▶ [Your objective] Would you filter these records and copy every line that has the word "arrow"?

Stored items

################

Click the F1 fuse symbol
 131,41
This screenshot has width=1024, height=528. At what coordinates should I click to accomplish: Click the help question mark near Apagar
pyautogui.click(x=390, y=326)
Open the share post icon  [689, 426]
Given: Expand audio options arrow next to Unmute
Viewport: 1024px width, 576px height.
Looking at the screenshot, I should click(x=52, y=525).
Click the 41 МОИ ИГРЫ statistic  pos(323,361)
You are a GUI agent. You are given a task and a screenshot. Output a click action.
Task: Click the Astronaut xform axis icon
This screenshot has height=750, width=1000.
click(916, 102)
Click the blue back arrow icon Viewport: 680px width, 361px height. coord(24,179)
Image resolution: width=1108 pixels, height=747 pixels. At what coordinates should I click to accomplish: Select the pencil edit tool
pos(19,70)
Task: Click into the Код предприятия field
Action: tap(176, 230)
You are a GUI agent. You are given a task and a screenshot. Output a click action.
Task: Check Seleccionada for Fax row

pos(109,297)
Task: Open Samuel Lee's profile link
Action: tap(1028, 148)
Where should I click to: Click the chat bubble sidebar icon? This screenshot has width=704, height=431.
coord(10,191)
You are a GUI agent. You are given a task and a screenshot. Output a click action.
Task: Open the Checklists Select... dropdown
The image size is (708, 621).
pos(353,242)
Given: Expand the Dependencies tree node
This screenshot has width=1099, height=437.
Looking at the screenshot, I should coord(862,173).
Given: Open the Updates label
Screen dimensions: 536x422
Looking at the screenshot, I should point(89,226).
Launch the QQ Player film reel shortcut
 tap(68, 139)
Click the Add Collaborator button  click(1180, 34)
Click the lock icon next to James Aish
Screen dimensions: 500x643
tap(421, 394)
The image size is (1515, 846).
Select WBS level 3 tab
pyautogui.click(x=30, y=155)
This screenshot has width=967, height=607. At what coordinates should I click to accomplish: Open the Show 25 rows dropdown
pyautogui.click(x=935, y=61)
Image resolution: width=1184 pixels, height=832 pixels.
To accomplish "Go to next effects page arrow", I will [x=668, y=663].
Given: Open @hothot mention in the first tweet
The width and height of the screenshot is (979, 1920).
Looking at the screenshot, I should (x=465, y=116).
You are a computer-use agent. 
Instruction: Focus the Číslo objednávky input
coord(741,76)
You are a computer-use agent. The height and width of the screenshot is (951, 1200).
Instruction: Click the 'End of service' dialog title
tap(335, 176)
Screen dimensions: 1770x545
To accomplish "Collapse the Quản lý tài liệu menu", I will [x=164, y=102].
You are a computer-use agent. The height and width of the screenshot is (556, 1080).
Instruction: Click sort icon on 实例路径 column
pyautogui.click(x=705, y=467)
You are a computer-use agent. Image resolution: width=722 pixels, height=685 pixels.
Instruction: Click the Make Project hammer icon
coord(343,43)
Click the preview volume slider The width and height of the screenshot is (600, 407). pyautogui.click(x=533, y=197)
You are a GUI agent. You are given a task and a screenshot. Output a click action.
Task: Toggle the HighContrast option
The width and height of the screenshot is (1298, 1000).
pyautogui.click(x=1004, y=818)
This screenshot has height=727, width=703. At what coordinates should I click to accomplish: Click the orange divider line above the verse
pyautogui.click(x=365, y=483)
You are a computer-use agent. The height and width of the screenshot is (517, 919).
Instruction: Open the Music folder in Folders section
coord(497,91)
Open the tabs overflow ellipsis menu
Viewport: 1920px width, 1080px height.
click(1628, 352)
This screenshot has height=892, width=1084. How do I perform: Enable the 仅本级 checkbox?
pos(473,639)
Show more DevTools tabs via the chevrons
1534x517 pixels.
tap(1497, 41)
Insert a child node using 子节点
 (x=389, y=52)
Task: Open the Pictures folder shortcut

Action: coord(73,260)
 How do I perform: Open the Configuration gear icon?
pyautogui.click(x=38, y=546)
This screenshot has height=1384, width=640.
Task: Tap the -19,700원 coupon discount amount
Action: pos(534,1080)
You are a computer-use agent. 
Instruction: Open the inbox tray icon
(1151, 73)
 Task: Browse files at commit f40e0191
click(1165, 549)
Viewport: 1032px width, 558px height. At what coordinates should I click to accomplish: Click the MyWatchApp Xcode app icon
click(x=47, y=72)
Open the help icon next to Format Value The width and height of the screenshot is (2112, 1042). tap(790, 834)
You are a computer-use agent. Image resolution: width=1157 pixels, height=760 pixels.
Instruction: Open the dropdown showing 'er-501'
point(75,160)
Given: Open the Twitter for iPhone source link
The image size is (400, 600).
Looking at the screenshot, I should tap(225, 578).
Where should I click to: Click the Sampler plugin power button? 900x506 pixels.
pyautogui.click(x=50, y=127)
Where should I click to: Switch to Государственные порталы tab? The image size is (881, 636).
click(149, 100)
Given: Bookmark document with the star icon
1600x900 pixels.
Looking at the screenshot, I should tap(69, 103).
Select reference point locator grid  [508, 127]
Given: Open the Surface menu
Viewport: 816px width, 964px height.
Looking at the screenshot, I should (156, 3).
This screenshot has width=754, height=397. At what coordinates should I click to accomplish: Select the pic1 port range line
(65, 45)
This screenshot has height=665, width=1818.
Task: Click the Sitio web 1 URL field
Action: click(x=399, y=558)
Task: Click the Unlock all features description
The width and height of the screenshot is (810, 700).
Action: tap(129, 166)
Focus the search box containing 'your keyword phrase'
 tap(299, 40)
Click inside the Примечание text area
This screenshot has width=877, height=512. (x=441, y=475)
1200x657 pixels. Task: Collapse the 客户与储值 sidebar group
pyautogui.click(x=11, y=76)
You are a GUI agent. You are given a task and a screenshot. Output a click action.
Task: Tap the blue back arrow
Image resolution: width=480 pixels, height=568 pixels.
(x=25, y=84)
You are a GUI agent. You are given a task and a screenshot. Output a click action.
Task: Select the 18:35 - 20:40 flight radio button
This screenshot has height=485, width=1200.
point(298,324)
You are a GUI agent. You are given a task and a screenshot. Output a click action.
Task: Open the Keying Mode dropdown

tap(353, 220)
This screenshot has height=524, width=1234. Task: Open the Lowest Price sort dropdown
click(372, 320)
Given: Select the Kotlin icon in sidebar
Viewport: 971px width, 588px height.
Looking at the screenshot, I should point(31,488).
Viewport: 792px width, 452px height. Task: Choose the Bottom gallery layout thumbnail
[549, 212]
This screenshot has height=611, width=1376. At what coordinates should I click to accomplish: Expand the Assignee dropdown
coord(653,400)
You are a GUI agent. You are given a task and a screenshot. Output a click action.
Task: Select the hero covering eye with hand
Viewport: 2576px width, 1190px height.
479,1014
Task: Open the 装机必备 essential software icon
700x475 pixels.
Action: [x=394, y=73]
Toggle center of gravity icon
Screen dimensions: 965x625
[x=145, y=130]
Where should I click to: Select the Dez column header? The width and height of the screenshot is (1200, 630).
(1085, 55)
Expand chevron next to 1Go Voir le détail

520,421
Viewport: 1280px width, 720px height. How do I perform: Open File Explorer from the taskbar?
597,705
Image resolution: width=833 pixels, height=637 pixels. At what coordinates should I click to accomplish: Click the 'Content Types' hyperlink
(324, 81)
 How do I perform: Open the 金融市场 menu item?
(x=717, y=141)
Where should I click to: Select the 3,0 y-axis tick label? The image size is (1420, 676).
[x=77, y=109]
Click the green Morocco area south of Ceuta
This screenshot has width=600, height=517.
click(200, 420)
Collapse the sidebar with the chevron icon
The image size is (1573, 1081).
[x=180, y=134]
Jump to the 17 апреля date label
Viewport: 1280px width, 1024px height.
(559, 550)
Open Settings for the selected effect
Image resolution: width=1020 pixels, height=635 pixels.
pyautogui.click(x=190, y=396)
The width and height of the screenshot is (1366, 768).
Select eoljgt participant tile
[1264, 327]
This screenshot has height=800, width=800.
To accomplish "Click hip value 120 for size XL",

################

▶ [Your solution]
Given: Expand audio options arrow next to Unmute
Click the blue back arrow icon Viewport: 680px width, 361px height. coord(24,179)
To accomplish "Go to next effects page arrow", I will [x=668, y=663].
Task: Tap the blue back arrow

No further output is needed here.